-- BRIEF 1 --
Return the span of the Concerned Citizens Tribunal passage below between "The Tribunal pays" and "eyewitnesses to us.", inclusive, copied verbatim.
-- BRIEF 2 --
Extend the Concerned Citizens Tribunal passage below by writing what comes after its final sentence.

-- TEXT PASSAGE --
=-=-=
Concerned Citizens Tribunal – Gujarat 2002
An inquiry into the carnage in Gujarat
(Incidents and Evidence)
The Concerned Citizens Tribunal – Gujarat 2002, was conceived as a response to the carnage that rocked the state of Gujarat following the Godhra tragedy on February 27, 2002. The eight-member Tribunal was constituted in consultation with a large number of groups from within Gujarat and the rest of the country. A copy of its terms of reference and a list of the groups urging that such a People’s Inquiry be launched is annexed hereto and marked as Annexure 1.
The Tribunal collected 2,094 oral and written testimonies, both individual and collective, from victim-survivors and also independent human rights groups, women’s groups, NGOs and academics. The documentation work done by relief camp managers and community leaders, from lists of persons killed or ‘missing’, to the meticulous tabulation of economic loss and religious desecration, is unprecedented and immense. The Tribunal has benefited greatly from these and they are being published in a separate volume of annexures to our report. In addition, over one dozen detailed fact-finding reports and inquiries were placed before the Tribunal and we have benefited greatly from a close scrutiny of these. We have also collected photographs, copies of FIRs, audio- and video-tapes, as evidence. The sheer volume of the evidence on record took an enormous amount of time and human resources to sift through and evaluate. Yet, as in all human endeavours, there may be deficiencies in the report. For these, we plead extenuation and understanding as unlike in case of official inquiries, it has been voluntary commitment from a whole team that has enabled the completion of this report.
The Tribunal pays tribute to the victim-survivors, individually and collectively, who deposed before us at great risk to their person in the simple hope that one day justice will be done and the guilty be punished. Even as the Tribunal sat in Ahmedabad, there were threats and premises like the circuit house at Shahibaug were denied us due to the omnipresence of prowling mobs. We acknowledge our great debt to the activists on the ground who worked day and night to bring the victims and reliable eyewitnesses to us.
=-=-=
-- DATASET EXCERPT --
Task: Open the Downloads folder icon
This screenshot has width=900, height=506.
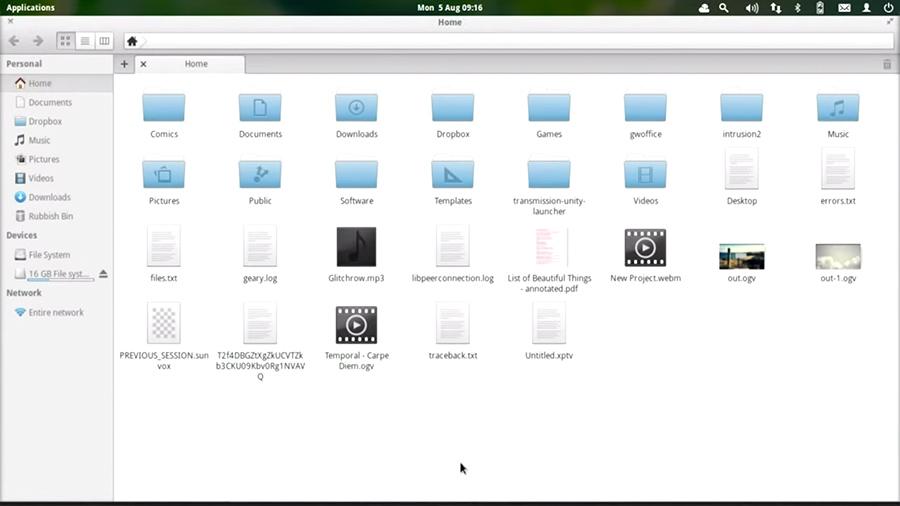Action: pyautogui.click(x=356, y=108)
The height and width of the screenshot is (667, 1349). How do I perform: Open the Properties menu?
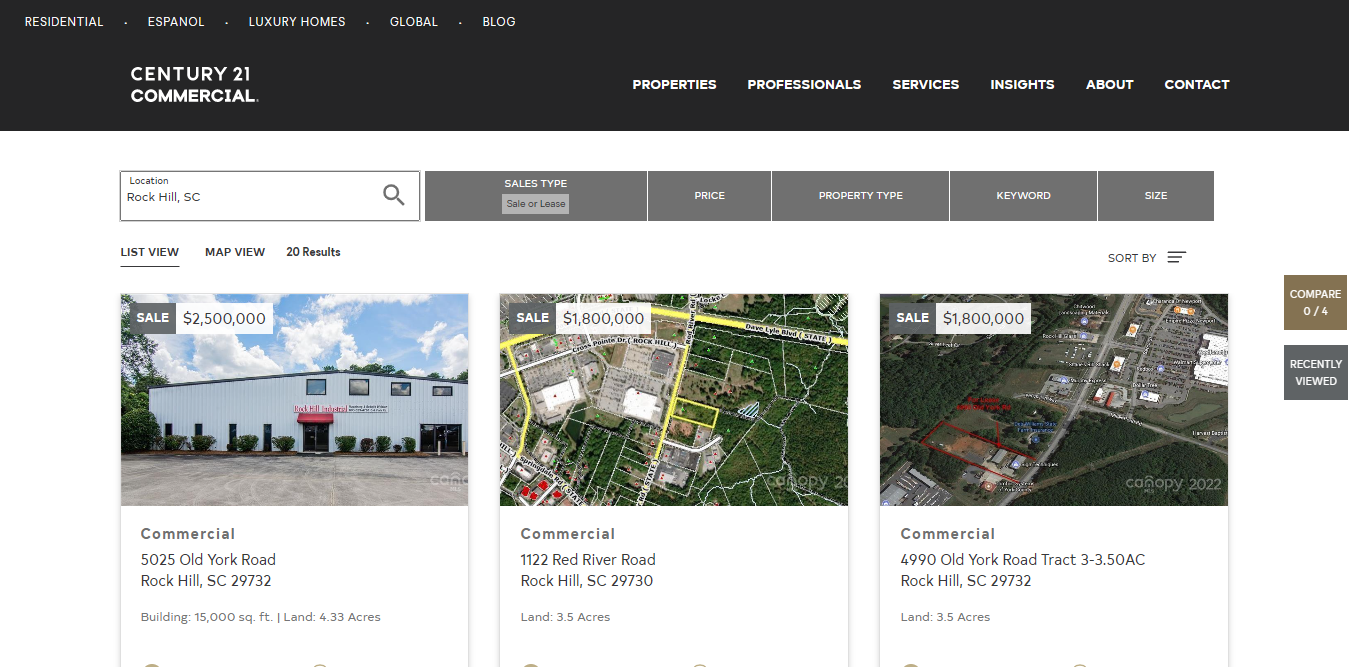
=-=-=
-- OUTPUT 1 --
The Tribunal pays tribute to the victim-survivors, individually and collectively, who deposed before us at great risk to their person in the simple hope that one day justice will be done and the guilty be punished. Even as the Tribunal sat in Ahmedabad, there were threats and premises like the circuit house at Shahibaug were denied us due to the omnipresence of prowling mobs. We acknowledge our great debt to the activists on the ground who worked day and night to bring the victims and reliable eyewitnesses to us.

-- OUTPUT 2 --
After recording evidence, visiting sites, placing on record statements and collecting other relevant material, the Tribunal arrived at some prima facie conclusions. These
were forwarded along with our recommendations to both the central and state governments and their views were awaited. However, the Tribunal regrets that neither the state government nor the central government, or individual ministers to whom request letters were sent, responded. Though we are entitled to draw adverse conclusions from this lack of response, because that they did not respond to the interim findings, we do not propose to do so.
However, many senior government officials and police officers did agree to meet the Tribunal, responded to our queries, shared insightful observations and presented some valuable evidence to us. One minister also appeared and deposed before us. The Tribunal had assured this witness (minister) and other officials that their anonymity would be protected. Hence, while their valuable evidence is reflected in the Findings of the report, they have not been identified. Anonymity was urged especially because of the fear of reprisal from political bosses if names became known.
The Tribunal has independently accessed volumes of material that helped us arrive at our final Findings and Recommendations. The Interim findings and Recommendations are annexed as Annexure 6, Volume 1.
In a democracy, the people’s right to information should be paramount. Any government wedded to this basic right should have eagerly cooperated in the effort of a citizen’s tribunal to inquire and let the people know what happened in Gujarat, who engineered the carnage, and who the guilty are.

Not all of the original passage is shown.